Abstract
Scalable Vector Graphics (SVG) is an important image format widely adopted in graphic design because of their resolution independence and editability. The study of generating high-quality SVG has continuously drawn attention from both designers and researchers in the AIGC community. However, existing methods either produces unstructured outputs with huge computational cost or is limited to generating monochrome icons of over-simplified structures. To produce high-quality and complex SVG, we propose OmniSVG, a unified framework that leverages pre-trained Vision-Language Models (VLMs) for end-to-end multimodal SVG generation. By parameterizing SVG commands and coordinates into discrete tokens, OmniSVG decouples structural logic from low-level geometry for efficient training while maintaining the expressiveness of complex SVG structure. To further advance the development of SVG synthesis, we introduce MMSVG-2M, a multimodal dataset with two million richly annotated SVG assets, along with a standardized evaluation protocol for conditional SVG generation tasks. Extensive experiments show that OmniSVG outperforms existing methods and demonstrates its potential for integration into professional SVG design workflows.

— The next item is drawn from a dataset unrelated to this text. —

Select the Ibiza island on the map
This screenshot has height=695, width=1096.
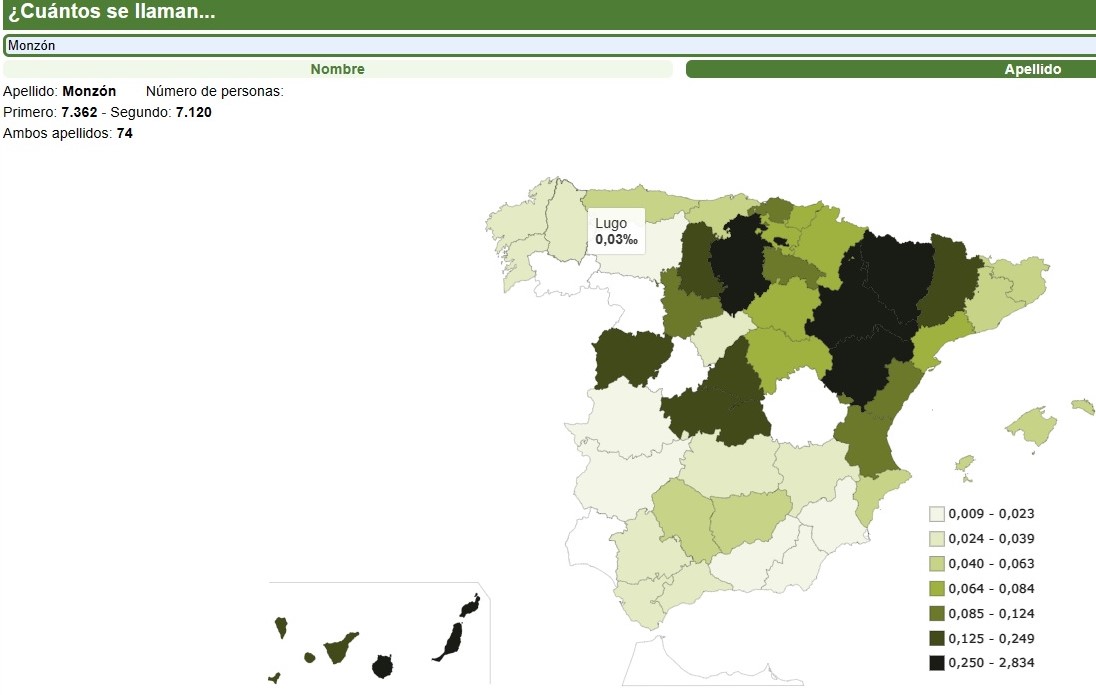coord(964,463)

Paper: arxiv.org/abs/2504.06263
Code: github.com/OmniSVG/OmniSVG/
Weights: huggingface.co/OmniSVG/OmniSVG
Project Page: omnisvg.github.io
rizzothesmall@sh.itjust.works 6 days ago
I am very into this if it can take a non-vector graphic as input and work to that. OpenAI’s attempts at that have been complete dickfarts
paraphrand@lemmy.world 6 days ago
This is the first time I’ve seen a model target SVG drafting. Anything you have seen previously about unicorns or whatever was just someone experimenting with interesting edge case usage.

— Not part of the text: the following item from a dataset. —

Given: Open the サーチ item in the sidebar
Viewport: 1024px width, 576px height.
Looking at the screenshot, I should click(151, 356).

Feeding a language model a bunch of vector art does not seem productive to me. So it makes sense that something like GPT4 sucks at it.
Even_Adder@lemmy.dbzer0.com 6 days ago
It can do IMG to SVG. Check out the right side of this image:
Image
GenderNeutralBro@lemmy.sdf.org 6 days ago
Hard to judge quality when what we’re seeing is practically a pixel-perfect recreation. The tricky part of automated vectorization is detecting and plotting curves in such a way that it scales correctly. Bad implementations will use too many elements, or include straight lines that should be parts of curves, etc. Those errors would not be visible in those low-res rasterizations.